**AIM OF THE EXERCISE:** Reproduce every line of the listing below word for word, leaving out the pictures.

### THE RECORDS ###

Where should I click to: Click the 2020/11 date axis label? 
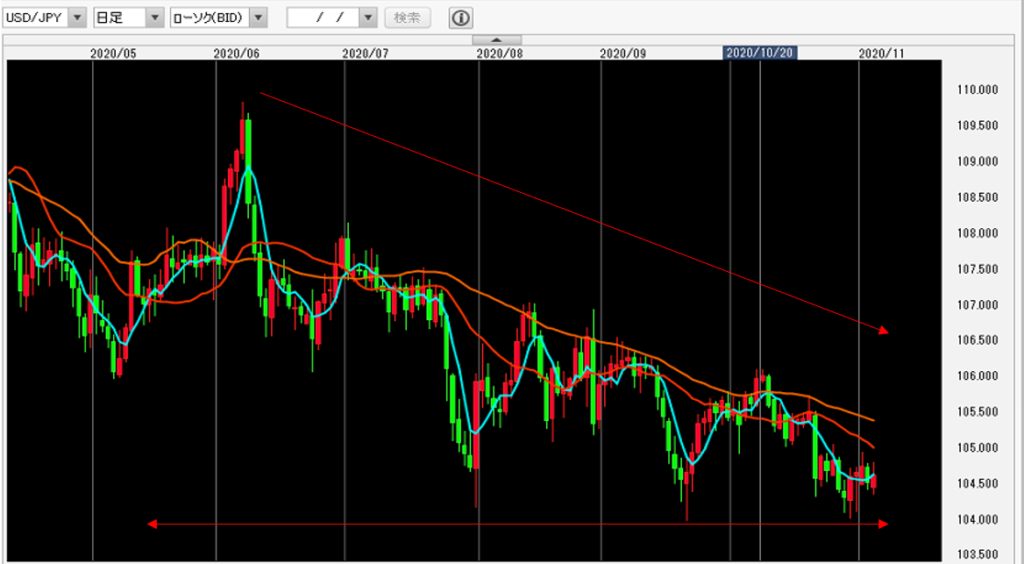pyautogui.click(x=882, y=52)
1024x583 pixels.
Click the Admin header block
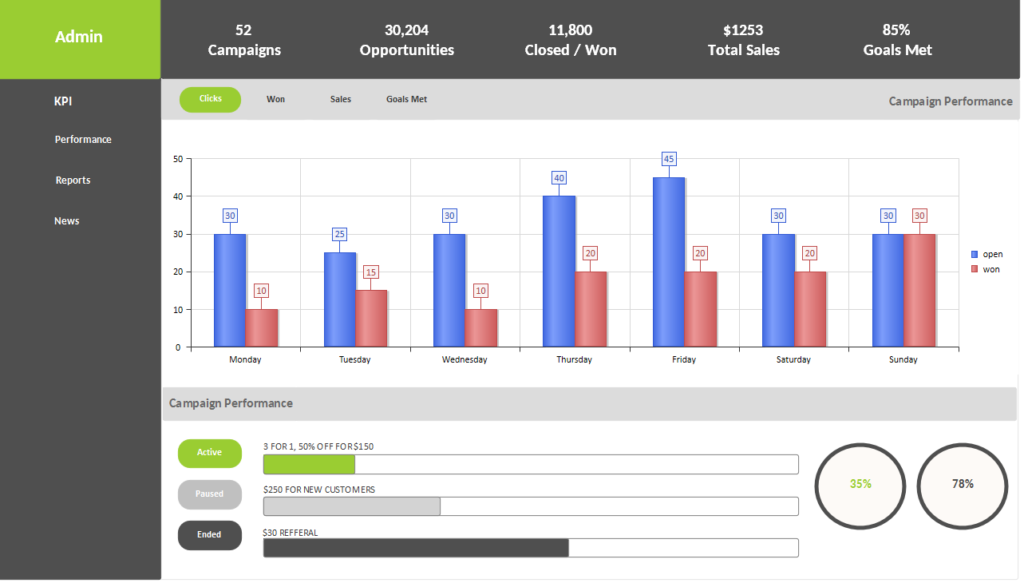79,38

###

**RESULT OF THIS EXERCISE:**
Where should I click to: Click the 2020/11 date axis label? 
pyautogui.click(x=882, y=52)
1024x583 pixels.
Click the Admin header block
79,38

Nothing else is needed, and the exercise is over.